How did the character for "leather" - [革]{かわ / カク} - come to also convey the meaning for "newness"? 広辞苑 lists one of the definitions (under かく) as あらたまること, あらためること, and we can see this in some of its associated 熟語: 変革, 改革, 革新. Anyone know how this came to be?


1 Answer 1


The source for this dual meaning already exists in Chinese. 革 is originally a pictograph of a stretched hide that is turned into leather. As a noun it meant just "leather", but as a verb it also meant "stretching something flabby and making it taut", which then was extended figuratively into "making something old new" and from there "renewal". Thus came all the meanings in compounds such as 革新, 改革 and 革命.

See e.g. 広辞苑:

解字kaku象形。 動物の全身の皮をはぎ、さらしてぴんと広げた形。たるんだものをぴんと張る意から、あらためる意に用いる。

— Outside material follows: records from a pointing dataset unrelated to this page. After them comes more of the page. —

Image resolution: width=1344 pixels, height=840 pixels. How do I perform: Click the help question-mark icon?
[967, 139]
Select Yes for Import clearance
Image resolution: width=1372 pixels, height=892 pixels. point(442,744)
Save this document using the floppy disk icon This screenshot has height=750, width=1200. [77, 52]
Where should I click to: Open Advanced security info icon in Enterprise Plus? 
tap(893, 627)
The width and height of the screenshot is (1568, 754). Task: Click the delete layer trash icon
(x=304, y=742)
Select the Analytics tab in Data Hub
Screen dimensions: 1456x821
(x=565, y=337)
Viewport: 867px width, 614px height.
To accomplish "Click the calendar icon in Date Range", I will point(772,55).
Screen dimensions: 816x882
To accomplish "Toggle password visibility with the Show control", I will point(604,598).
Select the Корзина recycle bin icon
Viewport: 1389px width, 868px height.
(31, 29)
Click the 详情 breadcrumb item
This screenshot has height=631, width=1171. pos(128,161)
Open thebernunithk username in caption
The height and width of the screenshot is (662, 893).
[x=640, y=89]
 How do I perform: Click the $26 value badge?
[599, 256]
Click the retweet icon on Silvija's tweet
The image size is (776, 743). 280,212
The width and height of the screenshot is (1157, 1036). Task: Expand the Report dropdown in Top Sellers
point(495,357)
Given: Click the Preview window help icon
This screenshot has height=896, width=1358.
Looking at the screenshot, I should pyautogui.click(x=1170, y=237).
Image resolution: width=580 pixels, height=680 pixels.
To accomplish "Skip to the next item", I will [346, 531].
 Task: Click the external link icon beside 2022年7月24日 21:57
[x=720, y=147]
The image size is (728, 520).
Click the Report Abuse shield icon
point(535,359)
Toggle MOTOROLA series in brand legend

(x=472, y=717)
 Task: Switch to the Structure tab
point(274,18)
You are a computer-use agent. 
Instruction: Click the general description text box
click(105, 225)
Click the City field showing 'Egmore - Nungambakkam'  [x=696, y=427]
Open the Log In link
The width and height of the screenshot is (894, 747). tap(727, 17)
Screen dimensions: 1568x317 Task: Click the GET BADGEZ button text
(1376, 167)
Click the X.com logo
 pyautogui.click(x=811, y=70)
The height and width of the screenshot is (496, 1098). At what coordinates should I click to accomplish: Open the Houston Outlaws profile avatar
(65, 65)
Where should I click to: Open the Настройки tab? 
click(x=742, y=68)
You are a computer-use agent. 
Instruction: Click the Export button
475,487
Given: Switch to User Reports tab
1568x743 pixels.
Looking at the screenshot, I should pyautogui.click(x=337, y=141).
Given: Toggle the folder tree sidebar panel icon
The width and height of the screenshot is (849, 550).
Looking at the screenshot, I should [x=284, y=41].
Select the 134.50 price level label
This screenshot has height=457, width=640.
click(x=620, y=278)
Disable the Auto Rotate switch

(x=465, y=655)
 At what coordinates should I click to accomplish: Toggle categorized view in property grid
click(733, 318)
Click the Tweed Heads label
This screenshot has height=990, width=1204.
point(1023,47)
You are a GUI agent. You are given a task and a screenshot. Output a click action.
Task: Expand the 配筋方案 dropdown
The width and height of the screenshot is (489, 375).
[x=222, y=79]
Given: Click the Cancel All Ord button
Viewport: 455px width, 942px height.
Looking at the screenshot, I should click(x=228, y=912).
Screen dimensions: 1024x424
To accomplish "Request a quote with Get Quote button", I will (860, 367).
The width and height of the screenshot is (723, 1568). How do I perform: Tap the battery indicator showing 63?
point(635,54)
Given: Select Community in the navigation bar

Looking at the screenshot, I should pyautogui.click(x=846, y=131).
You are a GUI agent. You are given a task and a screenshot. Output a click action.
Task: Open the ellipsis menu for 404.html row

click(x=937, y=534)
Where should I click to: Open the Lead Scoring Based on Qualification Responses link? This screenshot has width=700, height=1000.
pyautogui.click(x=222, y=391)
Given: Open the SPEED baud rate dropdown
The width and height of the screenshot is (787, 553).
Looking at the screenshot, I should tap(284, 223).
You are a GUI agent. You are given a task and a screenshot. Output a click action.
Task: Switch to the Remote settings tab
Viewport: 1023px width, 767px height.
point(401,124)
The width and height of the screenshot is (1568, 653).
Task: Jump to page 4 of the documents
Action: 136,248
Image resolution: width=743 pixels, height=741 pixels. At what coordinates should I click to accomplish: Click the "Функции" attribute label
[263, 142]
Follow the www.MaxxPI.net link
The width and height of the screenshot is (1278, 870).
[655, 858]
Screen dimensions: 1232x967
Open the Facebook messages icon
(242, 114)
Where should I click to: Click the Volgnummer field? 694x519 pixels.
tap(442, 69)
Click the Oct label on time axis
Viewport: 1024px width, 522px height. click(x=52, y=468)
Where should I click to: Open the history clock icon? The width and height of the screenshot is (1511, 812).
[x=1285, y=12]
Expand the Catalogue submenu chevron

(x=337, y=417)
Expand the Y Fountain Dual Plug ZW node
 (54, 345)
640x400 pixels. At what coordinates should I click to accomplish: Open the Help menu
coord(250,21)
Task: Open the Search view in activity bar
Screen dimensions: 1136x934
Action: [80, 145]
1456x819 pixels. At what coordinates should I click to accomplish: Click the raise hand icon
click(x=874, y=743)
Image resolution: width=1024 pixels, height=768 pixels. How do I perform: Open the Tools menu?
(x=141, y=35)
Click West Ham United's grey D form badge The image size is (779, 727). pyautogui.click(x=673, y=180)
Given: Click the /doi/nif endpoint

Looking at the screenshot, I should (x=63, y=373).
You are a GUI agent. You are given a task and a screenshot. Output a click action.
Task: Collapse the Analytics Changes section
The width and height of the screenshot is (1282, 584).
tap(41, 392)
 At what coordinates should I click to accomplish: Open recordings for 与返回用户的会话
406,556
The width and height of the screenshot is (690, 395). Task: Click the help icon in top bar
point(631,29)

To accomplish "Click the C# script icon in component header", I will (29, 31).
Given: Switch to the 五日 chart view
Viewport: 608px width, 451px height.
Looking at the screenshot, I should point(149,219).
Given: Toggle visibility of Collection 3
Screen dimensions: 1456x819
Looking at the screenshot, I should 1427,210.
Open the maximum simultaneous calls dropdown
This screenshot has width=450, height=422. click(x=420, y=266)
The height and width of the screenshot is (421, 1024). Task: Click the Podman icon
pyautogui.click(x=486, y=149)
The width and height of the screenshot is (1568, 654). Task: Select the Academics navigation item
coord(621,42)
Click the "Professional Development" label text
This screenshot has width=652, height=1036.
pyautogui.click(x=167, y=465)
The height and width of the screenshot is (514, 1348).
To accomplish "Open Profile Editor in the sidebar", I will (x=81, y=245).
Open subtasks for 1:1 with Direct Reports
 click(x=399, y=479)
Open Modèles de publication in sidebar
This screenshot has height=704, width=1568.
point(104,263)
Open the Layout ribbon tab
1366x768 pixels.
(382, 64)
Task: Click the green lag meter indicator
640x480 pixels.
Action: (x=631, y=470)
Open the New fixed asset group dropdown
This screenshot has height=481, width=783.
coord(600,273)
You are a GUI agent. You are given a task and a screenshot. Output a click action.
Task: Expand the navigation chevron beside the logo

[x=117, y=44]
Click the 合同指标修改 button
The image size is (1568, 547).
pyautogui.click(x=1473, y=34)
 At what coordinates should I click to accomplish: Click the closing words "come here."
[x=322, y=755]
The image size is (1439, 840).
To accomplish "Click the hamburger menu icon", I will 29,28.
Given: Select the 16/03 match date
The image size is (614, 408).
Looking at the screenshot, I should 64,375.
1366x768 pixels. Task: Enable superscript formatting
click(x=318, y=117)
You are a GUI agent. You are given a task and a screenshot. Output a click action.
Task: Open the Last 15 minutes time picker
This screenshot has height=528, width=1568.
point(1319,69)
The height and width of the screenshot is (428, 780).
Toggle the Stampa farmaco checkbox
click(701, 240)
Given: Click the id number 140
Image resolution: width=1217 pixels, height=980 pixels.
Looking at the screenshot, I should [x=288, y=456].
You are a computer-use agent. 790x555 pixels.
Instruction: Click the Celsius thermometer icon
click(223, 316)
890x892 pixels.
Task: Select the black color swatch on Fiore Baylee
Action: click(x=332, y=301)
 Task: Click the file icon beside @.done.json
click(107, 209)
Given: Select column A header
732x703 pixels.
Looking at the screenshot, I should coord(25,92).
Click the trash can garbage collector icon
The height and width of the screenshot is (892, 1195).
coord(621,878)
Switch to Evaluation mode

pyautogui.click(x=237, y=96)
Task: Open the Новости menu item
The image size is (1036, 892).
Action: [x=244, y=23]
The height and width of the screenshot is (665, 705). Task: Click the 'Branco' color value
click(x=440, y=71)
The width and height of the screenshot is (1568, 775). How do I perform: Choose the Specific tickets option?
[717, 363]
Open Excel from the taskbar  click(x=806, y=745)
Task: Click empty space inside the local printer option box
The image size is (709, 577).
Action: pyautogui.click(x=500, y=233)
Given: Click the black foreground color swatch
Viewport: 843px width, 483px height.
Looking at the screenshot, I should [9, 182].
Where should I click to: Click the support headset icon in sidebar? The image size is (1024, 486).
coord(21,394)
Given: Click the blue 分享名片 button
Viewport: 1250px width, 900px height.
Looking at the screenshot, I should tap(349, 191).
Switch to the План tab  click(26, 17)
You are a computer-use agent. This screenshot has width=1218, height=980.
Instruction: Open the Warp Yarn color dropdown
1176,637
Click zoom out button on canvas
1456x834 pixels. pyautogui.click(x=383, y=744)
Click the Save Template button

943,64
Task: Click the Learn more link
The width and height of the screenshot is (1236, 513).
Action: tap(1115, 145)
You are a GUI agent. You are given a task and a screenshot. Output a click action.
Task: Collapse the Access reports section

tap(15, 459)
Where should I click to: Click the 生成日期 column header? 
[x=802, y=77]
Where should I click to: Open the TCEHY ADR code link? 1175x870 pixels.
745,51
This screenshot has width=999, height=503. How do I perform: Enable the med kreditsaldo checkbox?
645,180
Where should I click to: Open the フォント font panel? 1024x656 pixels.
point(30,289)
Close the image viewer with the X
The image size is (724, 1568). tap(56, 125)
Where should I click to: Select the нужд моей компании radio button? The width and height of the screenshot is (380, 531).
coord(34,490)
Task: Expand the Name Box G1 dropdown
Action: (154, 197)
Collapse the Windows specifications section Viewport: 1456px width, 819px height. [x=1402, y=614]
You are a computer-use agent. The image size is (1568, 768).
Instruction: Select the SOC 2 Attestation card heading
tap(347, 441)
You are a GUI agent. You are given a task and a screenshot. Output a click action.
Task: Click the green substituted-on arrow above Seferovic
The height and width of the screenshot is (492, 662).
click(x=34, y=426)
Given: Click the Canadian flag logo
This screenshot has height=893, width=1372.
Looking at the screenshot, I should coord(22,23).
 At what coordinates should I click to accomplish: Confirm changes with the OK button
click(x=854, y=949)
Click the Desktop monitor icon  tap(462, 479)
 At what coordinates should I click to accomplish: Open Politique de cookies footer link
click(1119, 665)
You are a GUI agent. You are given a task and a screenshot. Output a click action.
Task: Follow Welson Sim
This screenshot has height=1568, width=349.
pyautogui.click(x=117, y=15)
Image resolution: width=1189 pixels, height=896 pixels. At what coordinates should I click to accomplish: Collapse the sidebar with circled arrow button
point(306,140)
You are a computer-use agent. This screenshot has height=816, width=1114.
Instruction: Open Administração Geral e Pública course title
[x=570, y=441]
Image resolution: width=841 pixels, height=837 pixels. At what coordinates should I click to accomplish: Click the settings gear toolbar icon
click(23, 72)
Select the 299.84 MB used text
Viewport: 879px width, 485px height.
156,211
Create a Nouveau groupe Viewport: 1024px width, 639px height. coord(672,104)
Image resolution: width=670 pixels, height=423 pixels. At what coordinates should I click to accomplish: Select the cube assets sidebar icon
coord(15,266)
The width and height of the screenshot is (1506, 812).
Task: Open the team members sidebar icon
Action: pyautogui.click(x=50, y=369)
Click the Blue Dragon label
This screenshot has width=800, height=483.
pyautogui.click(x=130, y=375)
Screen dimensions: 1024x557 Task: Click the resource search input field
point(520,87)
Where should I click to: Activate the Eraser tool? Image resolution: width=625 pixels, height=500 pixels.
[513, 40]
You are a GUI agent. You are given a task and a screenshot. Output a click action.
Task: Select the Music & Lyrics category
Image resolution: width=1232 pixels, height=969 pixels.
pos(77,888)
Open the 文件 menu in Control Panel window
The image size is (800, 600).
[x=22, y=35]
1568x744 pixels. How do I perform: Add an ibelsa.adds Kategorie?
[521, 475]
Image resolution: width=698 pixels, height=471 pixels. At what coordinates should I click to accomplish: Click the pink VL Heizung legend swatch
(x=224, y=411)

You can also find a similar explanation online in Gogen-Allguide:

  • Is this "figurative extension" your hypothesis, or can you quote a source for it??? If so, I'll give you the answer.
    – istrasci
    Commented Jun 22, 2011 at 22:31
  • No hypothesis, it can be found in just about any Kanji dictionary. I'll link some. And I think I've actually first heard it in one of my classes, from a professor who's a Classical Chinese expert.
    – Boaz Yaniv
    Commented Jun 22, 2011 at 22:32
  • I don't know which revision of 広辞苑 I have, but it doesn't have that definition. But if I look up あらためる just by the kana, it shows the entry as 改める・革める, which I've never seen (since I've never looked up あらためる in 広辞苑 before). Cool!
    – istrasci
    Commented Jun 22, 2011 at 22:46
  • Mine is the 6th edition, which is the newest I as far as I know. It's also the electronic edition (I'm totally useless with paper dictionaries, especially in Japanese :(), so maybe that counts. This definition is taken from the kanji definitions section and not from the word definitions section, if that helps.